_EXERCISE BRIEF_
Every entry, from the first line to the last, should be output exactly.

SOURCE INFORMATION below:

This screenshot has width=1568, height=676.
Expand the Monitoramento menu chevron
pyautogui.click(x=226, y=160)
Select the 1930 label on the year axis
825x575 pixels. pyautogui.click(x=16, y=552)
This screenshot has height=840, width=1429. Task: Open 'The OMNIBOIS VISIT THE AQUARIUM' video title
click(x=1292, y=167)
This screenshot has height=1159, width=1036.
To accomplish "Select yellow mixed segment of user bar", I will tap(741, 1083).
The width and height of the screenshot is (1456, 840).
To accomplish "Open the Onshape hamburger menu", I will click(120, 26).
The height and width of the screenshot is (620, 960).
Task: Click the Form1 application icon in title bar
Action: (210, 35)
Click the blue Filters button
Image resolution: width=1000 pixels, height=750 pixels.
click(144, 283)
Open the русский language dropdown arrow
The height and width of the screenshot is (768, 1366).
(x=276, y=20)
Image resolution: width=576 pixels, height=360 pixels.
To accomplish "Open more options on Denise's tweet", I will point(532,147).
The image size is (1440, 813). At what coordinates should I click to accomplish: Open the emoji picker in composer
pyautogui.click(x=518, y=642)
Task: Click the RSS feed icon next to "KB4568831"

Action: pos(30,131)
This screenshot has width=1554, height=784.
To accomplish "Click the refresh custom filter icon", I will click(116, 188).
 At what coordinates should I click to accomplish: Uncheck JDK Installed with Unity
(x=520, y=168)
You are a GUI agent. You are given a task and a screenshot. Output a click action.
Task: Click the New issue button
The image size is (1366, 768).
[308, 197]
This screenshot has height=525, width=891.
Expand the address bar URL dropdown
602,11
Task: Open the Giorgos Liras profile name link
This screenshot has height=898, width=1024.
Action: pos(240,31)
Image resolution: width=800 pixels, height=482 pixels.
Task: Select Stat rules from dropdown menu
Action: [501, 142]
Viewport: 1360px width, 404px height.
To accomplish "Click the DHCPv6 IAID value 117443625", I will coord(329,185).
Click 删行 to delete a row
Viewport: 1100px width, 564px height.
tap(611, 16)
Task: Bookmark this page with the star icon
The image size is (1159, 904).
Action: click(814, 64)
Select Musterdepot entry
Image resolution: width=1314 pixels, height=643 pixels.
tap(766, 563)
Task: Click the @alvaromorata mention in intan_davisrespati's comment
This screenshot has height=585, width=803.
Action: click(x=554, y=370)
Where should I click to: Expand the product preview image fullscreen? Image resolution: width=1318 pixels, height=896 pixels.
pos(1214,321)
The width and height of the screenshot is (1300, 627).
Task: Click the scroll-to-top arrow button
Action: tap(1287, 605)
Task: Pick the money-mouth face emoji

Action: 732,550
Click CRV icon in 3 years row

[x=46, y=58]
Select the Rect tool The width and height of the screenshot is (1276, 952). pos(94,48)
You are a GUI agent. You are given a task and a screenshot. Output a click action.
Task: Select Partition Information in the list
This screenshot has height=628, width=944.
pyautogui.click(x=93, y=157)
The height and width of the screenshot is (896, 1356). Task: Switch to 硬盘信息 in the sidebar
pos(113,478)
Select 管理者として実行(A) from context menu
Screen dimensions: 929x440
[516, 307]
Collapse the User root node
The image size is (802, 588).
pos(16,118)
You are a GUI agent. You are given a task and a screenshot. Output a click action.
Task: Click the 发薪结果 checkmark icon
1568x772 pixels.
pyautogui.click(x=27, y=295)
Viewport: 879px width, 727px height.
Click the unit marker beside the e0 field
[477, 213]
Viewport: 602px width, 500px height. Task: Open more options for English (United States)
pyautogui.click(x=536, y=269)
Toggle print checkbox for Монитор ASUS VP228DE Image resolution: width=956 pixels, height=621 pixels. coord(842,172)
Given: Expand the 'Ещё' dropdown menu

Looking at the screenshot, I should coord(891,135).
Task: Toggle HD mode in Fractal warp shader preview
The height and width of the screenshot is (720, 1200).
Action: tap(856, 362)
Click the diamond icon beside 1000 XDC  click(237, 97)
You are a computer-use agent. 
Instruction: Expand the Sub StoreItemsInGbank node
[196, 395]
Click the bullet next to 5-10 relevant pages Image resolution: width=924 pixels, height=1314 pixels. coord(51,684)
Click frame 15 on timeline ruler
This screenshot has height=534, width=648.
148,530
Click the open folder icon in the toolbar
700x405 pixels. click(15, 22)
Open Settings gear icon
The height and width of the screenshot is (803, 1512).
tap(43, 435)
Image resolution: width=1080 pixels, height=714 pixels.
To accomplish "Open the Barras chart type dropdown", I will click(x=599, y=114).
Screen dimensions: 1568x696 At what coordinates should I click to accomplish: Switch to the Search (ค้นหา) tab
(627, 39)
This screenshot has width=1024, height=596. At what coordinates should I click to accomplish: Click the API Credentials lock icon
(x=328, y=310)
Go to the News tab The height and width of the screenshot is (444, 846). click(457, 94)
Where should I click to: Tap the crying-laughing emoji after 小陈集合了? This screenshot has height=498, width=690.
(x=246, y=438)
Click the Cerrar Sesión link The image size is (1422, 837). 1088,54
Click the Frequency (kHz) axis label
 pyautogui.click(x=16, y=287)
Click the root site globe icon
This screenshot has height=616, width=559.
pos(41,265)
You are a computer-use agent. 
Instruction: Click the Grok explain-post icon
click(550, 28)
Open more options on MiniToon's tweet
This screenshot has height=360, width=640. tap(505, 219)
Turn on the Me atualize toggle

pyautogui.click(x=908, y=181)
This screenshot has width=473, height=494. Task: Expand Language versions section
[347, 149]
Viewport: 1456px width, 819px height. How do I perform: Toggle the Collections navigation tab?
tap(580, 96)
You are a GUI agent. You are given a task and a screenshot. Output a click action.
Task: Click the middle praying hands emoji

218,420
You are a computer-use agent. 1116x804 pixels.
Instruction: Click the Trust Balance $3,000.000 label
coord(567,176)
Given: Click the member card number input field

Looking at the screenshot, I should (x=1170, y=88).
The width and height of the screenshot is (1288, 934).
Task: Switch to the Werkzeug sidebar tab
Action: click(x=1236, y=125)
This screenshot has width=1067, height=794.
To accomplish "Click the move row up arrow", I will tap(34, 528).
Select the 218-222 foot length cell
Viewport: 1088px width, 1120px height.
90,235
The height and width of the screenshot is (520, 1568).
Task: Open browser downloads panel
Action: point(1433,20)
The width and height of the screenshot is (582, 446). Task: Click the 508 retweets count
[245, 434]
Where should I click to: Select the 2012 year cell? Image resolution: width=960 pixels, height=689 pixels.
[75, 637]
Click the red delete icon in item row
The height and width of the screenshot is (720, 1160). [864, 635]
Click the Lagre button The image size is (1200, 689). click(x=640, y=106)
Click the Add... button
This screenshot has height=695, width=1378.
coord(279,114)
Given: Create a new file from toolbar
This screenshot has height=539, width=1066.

End of SOURCE INFORMATION.

_ANSWER_
This screenshot has width=1568, height=676.
Expand the Monitoramento menu chevron
pyautogui.click(x=226, y=160)
Select the 1930 label on the year axis
825x575 pixels. pyautogui.click(x=16, y=552)
This screenshot has height=840, width=1429. Task: Open 'The OMNIBOIS VISIT THE AQUARIUM' video title
click(x=1292, y=167)
This screenshot has height=1159, width=1036.
To accomplish "Select yellow mixed segment of user bar", I will tap(741, 1083).
The width and height of the screenshot is (1456, 840).
To accomplish "Open the Onshape hamburger menu", I will click(120, 26).
The height and width of the screenshot is (620, 960).
Task: Click the Form1 application icon in title bar
Action: (210, 35)
Click the blue Filters button
Image resolution: width=1000 pixels, height=750 pixels.
click(144, 283)
Open the русский language dropdown arrow
The height and width of the screenshot is (768, 1366).
(x=276, y=20)
Image resolution: width=576 pixels, height=360 pixels.
To accomplish "Open more options on Denise's tweet", I will point(532,147).
The image size is (1440, 813). At what coordinates should I click to accomplish: Open the emoji picker in composer
pyautogui.click(x=518, y=642)
Task: Click the RSS feed icon next to "KB4568831"

Action: pos(30,131)
This screenshot has width=1554, height=784.
To accomplish "Click the refresh custom filter icon", I will click(116, 188).
 At what coordinates should I click to accomplish: Uncheck JDK Installed with Unity
(x=520, y=168)
You are a GUI agent. You are given a task and a screenshot. Output a click action.
Task: Click the New issue button
The image size is (1366, 768).
[308, 197]
This screenshot has height=525, width=891.
Expand the address bar URL dropdown
602,11
Task: Open the Giorgos Liras profile name link
This screenshot has height=898, width=1024.
Action: pos(240,31)
Image resolution: width=800 pixels, height=482 pixels.
Task: Select Stat rules from dropdown menu
Action: [501, 142]
Viewport: 1360px width, 404px height.
To accomplish "Click the DHCPv6 IAID value 117443625", I will coord(329,185).
Click 删行 to delete a row
Viewport: 1100px width, 564px height.
tap(611, 16)
Task: Bookmark this page with the star icon
The image size is (1159, 904).
Action: click(814, 64)
Select Musterdepot entry
Image resolution: width=1314 pixels, height=643 pixels.
tap(766, 563)
Task: Click the @alvaromorata mention in intan_davisrespati's comment
This screenshot has height=585, width=803.
Action: click(x=554, y=370)
Where should I click to: Expand the product preview image fullscreen? Image resolution: width=1318 pixels, height=896 pixels.
pos(1214,321)
The width and height of the screenshot is (1300, 627).
Task: Click the scroll-to-top arrow button
Action: tap(1287, 605)
Task: Pick the money-mouth face emoji

Action: 732,550
Click CRV icon in 3 years row

[x=46, y=58]
Select the Rect tool The width and height of the screenshot is (1276, 952). pos(94,48)
You are a GUI agent. You are given a task and a screenshot. Output a click action.
Task: Select Partition Information in the list
This screenshot has height=628, width=944.
pyautogui.click(x=93, y=157)
The height and width of the screenshot is (896, 1356). Task: Switch to 硬盘信息 in the sidebar
pos(113,478)
Select 管理者として実行(A) from context menu
Screen dimensions: 929x440
[516, 307]
Collapse the User root node
The image size is (802, 588).
pos(16,118)
You are a GUI agent. You are given a task and a screenshot. Output a click action.
Task: Click the 发薪结果 checkmark icon
1568x772 pixels.
pyautogui.click(x=27, y=295)
Viewport: 879px width, 727px height.
Click the unit marker beside the e0 field
[477, 213]
Viewport: 602px width, 500px height. Task: Open more options for English (United States)
pyautogui.click(x=536, y=269)
Toggle print checkbox for Монитор ASUS VP228DE Image resolution: width=956 pixels, height=621 pixels. coord(842,172)
Given: Expand the 'Ещё' dropdown menu

Looking at the screenshot, I should coord(891,135).
Task: Toggle HD mode in Fractal warp shader preview
The height and width of the screenshot is (720, 1200).
Action: tap(856, 362)
Click the diamond icon beside 1000 XDC  click(237, 97)
You are a computer-use agent. 
Instruction: Expand the Sub StoreItemsInGbank node
[196, 395]
Click the bullet next to 5-10 relevant pages Image resolution: width=924 pixels, height=1314 pixels. coord(51,684)
Click frame 15 on timeline ruler
This screenshot has height=534, width=648.
148,530
Click the open folder icon in the toolbar
700x405 pixels. click(15, 22)
Open Settings gear icon
The height and width of the screenshot is (803, 1512).
tap(43, 435)
Image resolution: width=1080 pixels, height=714 pixels.
To accomplish "Open the Barras chart type dropdown", I will click(x=599, y=114).
Screen dimensions: 1568x696 At what coordinates should I click to accomplish: Switch to the Search (ค้นหา) tab
(627, 39)
This screenshot has width=1024, height=596. At what coordinates should I click to accomplish: Click the API Credentials lock icon
(x=328, y=310)
Go to the News tab The height and width of the screenshot is (444, 846). click(457, 94)
Where should I click to: Tap the crying-laughing emoji after 小陈集合了? This screenshot has height=498, width=690.
(x=246, y=438)
Click the Cerrar Sesión link The image size is (1422, 837). 1088,54
Click the Frequency (kHz) axis label
 pyautogui.click(x=16, y=287)
Click the root site globe icon
This screenshot has height=616, width=559.
pos(41,265)
You are a computer-use agent. 
Instruction: Click the Grok explain-post icon
click(550, 28)
Open more options on MiniToon's tweet
This screenshot has height=360, width=640. tap(505, 219)
Turn on the Me atualize toggle

pyautogui.click(x=908, y=181)
This screenshot has width=473, height=494. Task: Expand Language versions section
[347, 149]
Viewport: 1456px width, 819px height. How do I perform: Toggle the Collections navigation tab?
tap(580, 96)
You are a GUI agent. You are given a task and a screenshot. Output a click action.
Task: Click the middle praying hands emoji

218,420
You are a computer-use agent. 1116x804 pixels.
Instruction: Click the Trust Balance $3,000.000 label
coord(567,176)
Given: Click the member card number input field

Looking at the screenshot, I should (x=1170, y=88).
The width and height of the screenshot is (1288, 934).
Task: Switch to the Werkzeug sidebar tab
Action: click(x=1236, y=125)
This screenshot has width=1067, height=794.
To accomplish "Click the move row up arrow", I will tap(34, 528).
Select the 218-222 foot length cell
Viewport: 1088px width, 1120px height.
90,235
The height and width of the screenshot is (520, 1568).
Task: Open browser downloads panel
Action: point(1433,20)
The width and height of the screenshot is (582, 446). Task: Click the 508 retweets count
[245, 434]
Where should I click to: Select the 2012 year cell? Image resolution: width=960 pixels, height=689 pixels.
[75, 637]
Click the red delete icon in item row
The height and width of the screenshot is (720, 1160). [864, 635]
Click the Lagre button The image size is (1200, 689). click(x=640, y=106)
Click the Add... button
This screenshot has height=695, width=1378.
coord(279,114)
Given: Create a new file from toolbar
This screenshot has height=539, width=1066.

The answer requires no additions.